## 課題
(A) 鈴鹿ロードについての文章にある「2時間耐久レースと言った方がわかりやすいかもしれない。」という一文を英語に訳しなさい。
(B) 鈴鹿ロードについての文章を、最後に示された文の後から書き継ぎなさい。

## 抜粋本文

....

8月28日 鈴鹿ロード2004。
毎年8月の終わりは『鈴鹿ロード』である。
もうこれは、自転車乗りの間では、ほぼ常識だ。(知らんけど)
天下のシマノさんが主催する、夏の終わりを締めくくる、ロードバイクの祭典。
ぶっちゃけ、日本最大の自転車イベントである。
いや、ホントに。
そういや、キヨシローと共に走ってから、もう一年たつんだなぁ・・・。
というわけで、今年も鈴鹿である。
(これは、去年、鈴鹿を走り終えた時に、もう決まっていた事でもある。)
去年は、2時間チームエンデューロにソロで参加し、274人中81という、僕なりにはすばらしく、世間的には微妙な成績を残しつつ、今年も2時間エンデューロのソロに出ようかなぁ・・と思っていたら、何と、鈴鹿は今年からソロのカテゴリーが無くなってしまっていた。
しかし、2時間チームエンデューロは、一番の人気種目。
やはり出ておきたいので、今年は、新人エガガとアノ御方も引っ張り込み、当日HPのライターの仕事も兼務するキャプテンT野との4人でチーム参加する事にした。
というか、684である以上、やはり鈴鹿は必須項目であろう。
チームエンデューロとは、まあ、簡単に言うと、リレーである。
2時間耐久レースと言った方がわかりやすいかもしれない。
2時間の間、各チームの選手が交代で走り続け、タイムを競うのである。
つまり、4人で出るとなると、単純に一人頭の走行時間は30分。
鈴鹿は、一周5.824キロ。
一人15分とすれば、一人2周しか回ってこない。
わざわざ鈴鹿まで行ってそれではちょっと物足りないので、個人の種目にもエントリーする事にした。
日本最大のイベントと言うことは、つまり日本最高のロード乗り達が集まる・・・かどうかは知らないが、これだけ集まるという事は、実際走ってみると、現在のアマチュアロード界の中で、自分がどの辺の実力なのかは、たちどころにわかってしまうのである。
僕とキャプテンT野は、オープン2(中級クラス)に。
で、どうせだったら、本格ロードの世界を肌で感じでいただこうと、エガガとアノ御方も大して説明もせず、勝手に、オープン1(初級者クラス)にエントリーをした。
実は、その下に『ビギナー』というクラスもあり、彼らは間違いなくソコなのだろうが、まあ、ちょっと揉まれてみましょうよ・・・と。
というか、そっちの方が面白そうかな・・・と。(笑)
当日、朝2時半起床。
車がないので、レンタカーである。
単車にて、三宮の24時間営業のレンタカー屋に向かい、3時50分に日産バネットのバンをレンタカーし、一旦帰宅。
自転車と荷物を積み込み、大阪でエガガとアノ御方をピックアップしで現地に向かった。
実は当日前、ホントはもうあまり言いたくもないのだが、またも強烈なマイナスパワーが僕の身の回りで発揮されてしまっていた。
本日応援担当で同行の予定だった『つっち』さんが、何と、この数日前に骨折。
テツヤ氏に続き、立て続けに我々のイベントに参加予定の方の骨折に、僕は、キャプテンT野よりマイナスの貴公子改め、マイナスの気孔師『マコ様』の称号が与えられ、半径5メートル内に近付くのも危険な存在になりつつあった。

....

## 提供資料
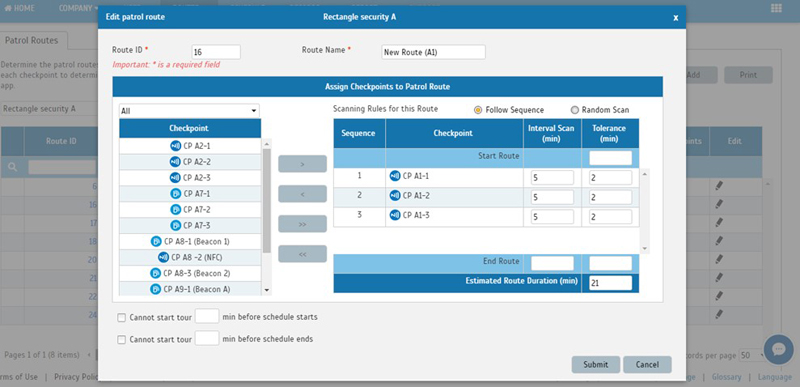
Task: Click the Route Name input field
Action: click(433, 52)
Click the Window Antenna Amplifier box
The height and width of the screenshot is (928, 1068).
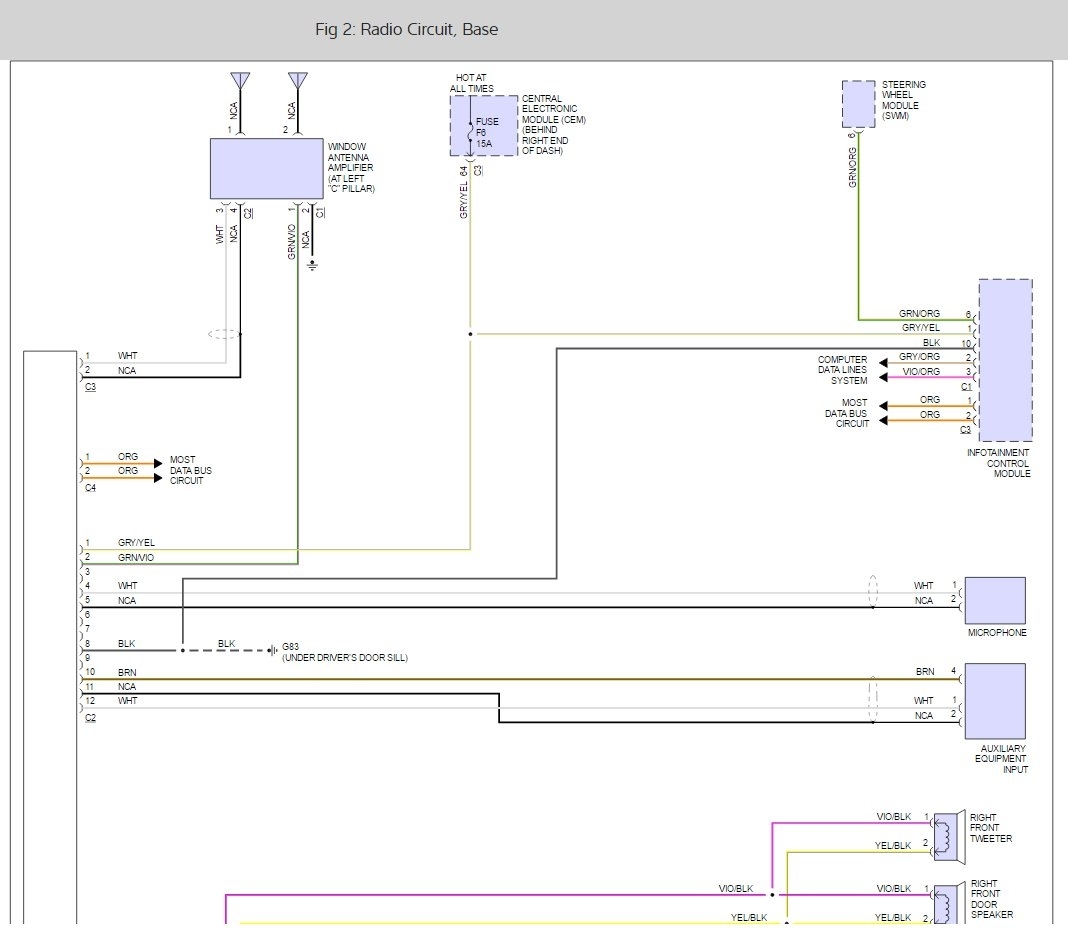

....

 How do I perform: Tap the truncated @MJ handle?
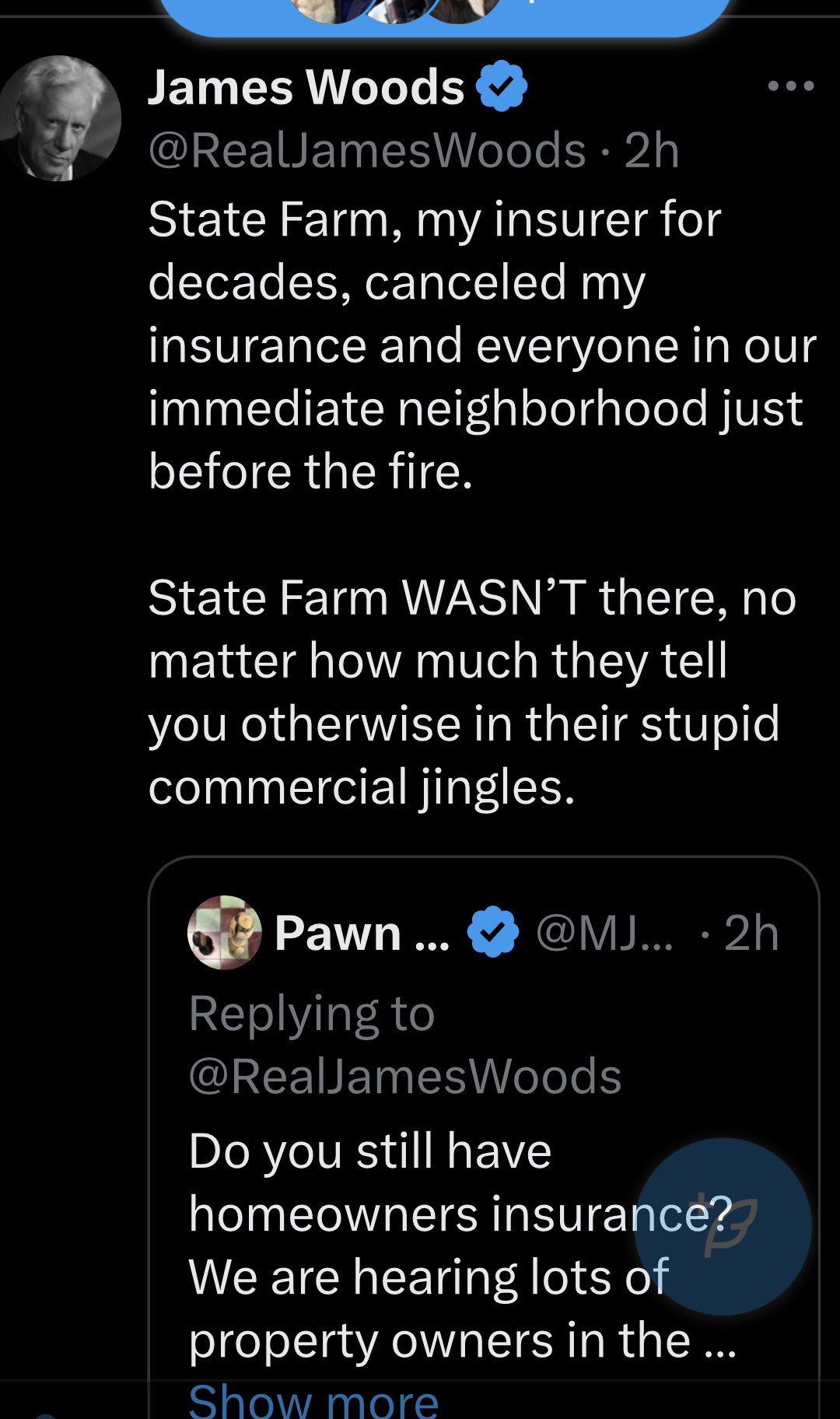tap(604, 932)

....

## 問題の解答
(A) It might be easier to understand if I call it a two-hour endurance race.

(B)
ここまで来ると、もうかなり笑えないのである。
台風も近づき、現地の天気予報は雨。
もう、恐らく、誰もが確信していたに違いない。
今日のイベントで、必ず誰かが落車するだろう・・・と。(雨のレースほど危険なモノはないのである。)
そして、たぶんそうなると、無事では済まされないだろう。
かろうじて、それが自分でない事を、全員秘かに祈りつつ、土砂降りの名阪国道を抜け、鈴鹿サーキットに着いたのは8時半頃だった。
ところが、天気予報を覆し、何とお天気は曇り時々晴れ。
もう仕事モード全開のT野と合流し、エントリーを済まし、ゼッケン、計測チップ等を取りつけ、まずは僕とT野のオープン2である。
時間が少しあったので、自転車に乗って、鈴鹿の田園地帯を流しつつ、アップ。
秘かに、やる気は満々だ。(笑)
オープン2は、ロードのカテゴリーで、15歳以上、トータル3周17.5キロ。
こういう高速系のレースは、実は、出るのは初めてである。
集団の中では、エキサイトした選手達によって『どかんかい!ボケ!!』『どこ走っとんじゃ!!』『追え!コラ!!』などの怒号が飛び交うらしい。
う〜ん、緊張するなぁ・・・。
と、スタート位置に列んでいると、見慣れた顔にばったり。
社長(←通称)だった。
実は社長(←通称)も、仁川のムーンテイルのチームで、本日参加だったのである。
全エントリー504名。 スタートは、三つの組に別れ、2分おきで行われるらしい。
そしてスタート!
とりあえず、必死でモガく・・・が、けっこう抜かれる。
しかし何とか、先頭集団に食らいついた。
一旦先頭集団から離される・・・それはこのレースの終わりを意味するのである。
微妙な上り坂ながら、時速40キロ以上は出ていたのではないだろうか。
何とか坂を登りきり、そこからしばらくは平地。すこし休憩モード。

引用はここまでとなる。